No, I relate to that a lot. It is interesting because for people like you and me that were like really young age and in this, whatever, and there's not other options presented to you no, no, I'm not saying that like you don't. It's sometimes I've, I've it'd be awesome, I think, for kids if it was like a healthcare plan they had to pick. You know, like when you start a new job, it's like you want Blue Cross for shield or like Aetna, and like you get to pick it and like maybe that should be that way for kids. Like hey, this is what all this believes, this is what all this believes. You pick it and it's like, okay, you can go to that class and like learn about it and see if it's for you, like wouldn't that be?

Speaker 2:

part of it is that that would be the thickest book of categories in the world. I think there's so much out there and it's like and that's also part of my problem with Christianity, I guess is because it's just like one thing that's splintered off to this other thing they didn't like this one bit here and then that splintered off to another, because all that part here, or like it, just seems like it's so made up as we go. It's like how, how is this?

Speaker 1:

how can we look?

Speaker 2:

at this completely seriously and think that that is what if there was a God, if that's what he had in mind, like pick and choose the rules you like and then start your own club? Yeah, I don't. I don't understand that at all.

Speaker 1:

No, I, I can't say I disagree. It's. It's tough to wrap my head around. I know there's people that are listening in a car or whatever, just shaking their head like you idiot, like that's yeah, yeah, I'm sure, and I apologize to everybody.

Speaker 1:

Yeah, I have to. I apologize after every episode.

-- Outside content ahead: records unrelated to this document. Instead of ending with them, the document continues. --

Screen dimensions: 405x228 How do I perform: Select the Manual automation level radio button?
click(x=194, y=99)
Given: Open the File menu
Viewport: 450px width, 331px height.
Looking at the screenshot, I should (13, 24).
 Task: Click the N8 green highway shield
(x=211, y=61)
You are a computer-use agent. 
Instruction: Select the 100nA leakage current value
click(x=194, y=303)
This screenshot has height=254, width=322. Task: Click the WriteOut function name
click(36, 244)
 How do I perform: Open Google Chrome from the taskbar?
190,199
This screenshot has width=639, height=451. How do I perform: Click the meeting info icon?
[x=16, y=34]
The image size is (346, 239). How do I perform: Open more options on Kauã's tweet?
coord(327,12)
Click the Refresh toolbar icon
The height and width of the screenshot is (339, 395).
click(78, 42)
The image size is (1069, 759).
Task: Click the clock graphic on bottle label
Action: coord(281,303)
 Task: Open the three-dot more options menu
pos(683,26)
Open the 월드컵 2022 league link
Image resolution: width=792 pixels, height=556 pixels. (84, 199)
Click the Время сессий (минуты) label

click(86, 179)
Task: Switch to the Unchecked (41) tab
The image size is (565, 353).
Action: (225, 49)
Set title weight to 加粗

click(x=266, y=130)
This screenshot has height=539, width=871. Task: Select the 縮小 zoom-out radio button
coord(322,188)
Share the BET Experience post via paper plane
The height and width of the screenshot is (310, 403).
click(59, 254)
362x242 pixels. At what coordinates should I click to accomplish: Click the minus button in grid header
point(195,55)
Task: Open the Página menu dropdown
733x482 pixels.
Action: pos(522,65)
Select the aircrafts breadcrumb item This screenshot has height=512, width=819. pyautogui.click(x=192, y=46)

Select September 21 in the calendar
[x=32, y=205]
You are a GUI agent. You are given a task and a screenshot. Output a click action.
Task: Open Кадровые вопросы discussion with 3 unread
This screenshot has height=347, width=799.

I feel like I have to. I am. I am so ignorant to this stuff, which is why I like to talk with people. Yeah, I think I think it's just interesting to talk to somebody that like I feel like I was put in a box too of like this is it Like. And every time you have conversations after that you immediately revert back to Sunday school or going through like your CCD classes of like well, that's, that's like you. It's like you're you're having different conversations on a different plane almost and you and they're just flying by because where we started, we can't get up to here to then meet whatever that person's talking about. And for those that are listening, that are watching, I just put my arms up in the air. No big deal. I'm like super insightful, but I it's like that's fascinating man, and that all comes from like that. I don't want to say programming, but to a certain extent, that's what it is.

Speaker 2:

That's exactly what I was going to say, but sort of indoctrination as a child, yeah, but it's a certain mindset.

Speaker 1:

So you're you're a happy dude right now, like you're. You're like we're atheists. We're cool, there's no God. But, like you know, it sounds like these conversations with Maggie are going great in terms of like what she believes and how that messes with, like your lifestyle. I think that's a that's a beautiful thing, man.

Speaker 2:

Yeah, thank you yeah. It's going well, and I think the raising the kids part is the only spot where I thought it might be a thing that I might fall back onto just for, I don't know, some answers. But it's not and I feel pretty good about not falling back on that.

Speaker 1:

That's interesting. That's an interesting point.

Speaker 2:

So you thought there might be a point like you have a kid, like maybe like it might just be an easy way to you know, teach them how to not be a monster, but I don't, I don't, I don't think it's necessary, I don't love it.

Speaker 1:

Well, I really appreciate the time of doing it. I said I know that well, I know you're on vacation, but you still got to be a dad when you're on vacation too. So I appreciate the time. Yeah, of course. All the best to you and the fan man. Hopefully we get to see you guys. I think we're going to be out soon. Yeah, in January or something like that.

Speaker 2:

But guys are around, we'll see, we will see. Yeah, we'll see you in a minute.

Speaker 1:

Awesome man. Thanks again for doing this. All the best to you guys and the family, and I'm sure we'll catch up soon. All right, see ya.